Soba Living LLC v. California Physicians Service
2:20-cv-11325
C.D. Cal.Mar 2, 2021Background
- Soba Living LLC operates addiction treatment centers and treated patients insured under plans administered by defendants.
- Before treatment, Soba obtained benefit verifications and authorizations from defendants, who represented patients had coverage and that defendants would reimburse providers.
- Soba alleges defendants knowingly underpaid or refused reimbursement despite those representations, and Soba treated patients in reliance on the assurances.
- Plaintiffs sued in California state court asserting only state-law claims: breach of oral and implied contract, promissory estoppel, open book account, negligent and intentional misrepresentation, and UCL violations.
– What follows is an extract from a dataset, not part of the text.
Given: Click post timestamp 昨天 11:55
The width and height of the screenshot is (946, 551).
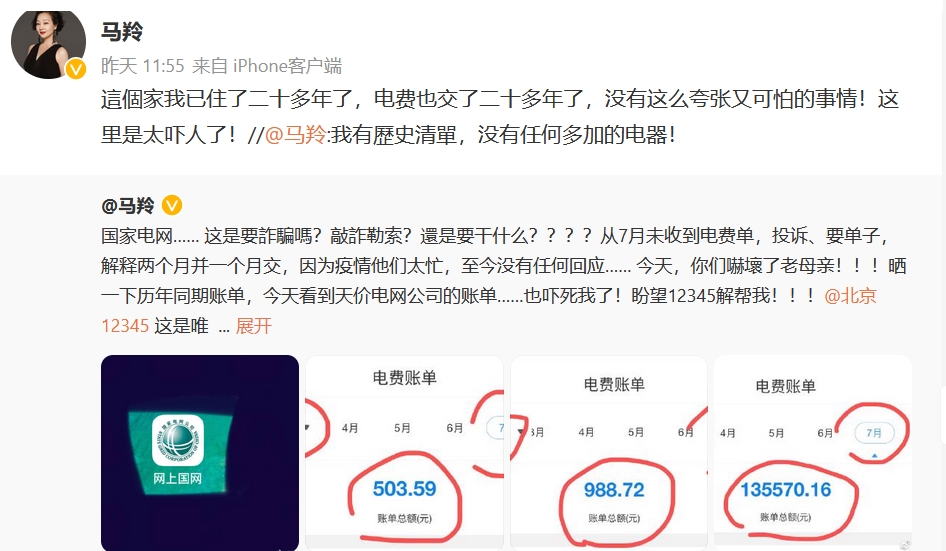Looking at the screenshot, I should click(x=142, y=65).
- Defendants removed to federal court asserting ERISA complete preemption; Plaintiffs moved to remand. The district court granted remand and denied Plaintiffs’ request for fees.
Issues
| Issue | Plaintiff's Argument | Defendant's Argument | Held |
|---|---|---|---|
| Timeliness of removal under 28 U.S.C. §1446(b) | Removal untimely because defendants waited until Dec 2020; 30-day clock began when complaint filed in Oct 2019 | 30-day clock began when defendants received correspondence/meet-and-confer on Dec 9, 2020 that made removability clear | Removal was timely under §1446(b)(3); correspondence triggered the 30-day window and defendants removed within 30 days |
| ERISA complete preemption and federal-question jurisdiction | Claims are state-law contract and tort claims arising from independent obligations between Soba and defendants, not from ERISA plans, so not preempted | Claims are effectively suits to recover benefits under ERISA plans and are completely preempted by ERISA §502(a) | Claims are not completely preempted; both Davila prongs fail because Soba could not have brought these claims under §502(a)(1)(B) and the duties alleged are independent of ERISA plans; remand required |
| Award of attorneys’ fees under 28 U.S.C. §1447(c) | Seek fees and costs because removal lacked an objectively reasonable basis | Removal was objectively reasonable given apparent ERISA issues | Fees denied; removal was not objectively unreasonable even though remand granted |
Key Cases Cited
- Aetna Health Inc. v. Davila, 542 U.S. 200 (2004) (establishes ERISA §502(a) complete-preemption framework)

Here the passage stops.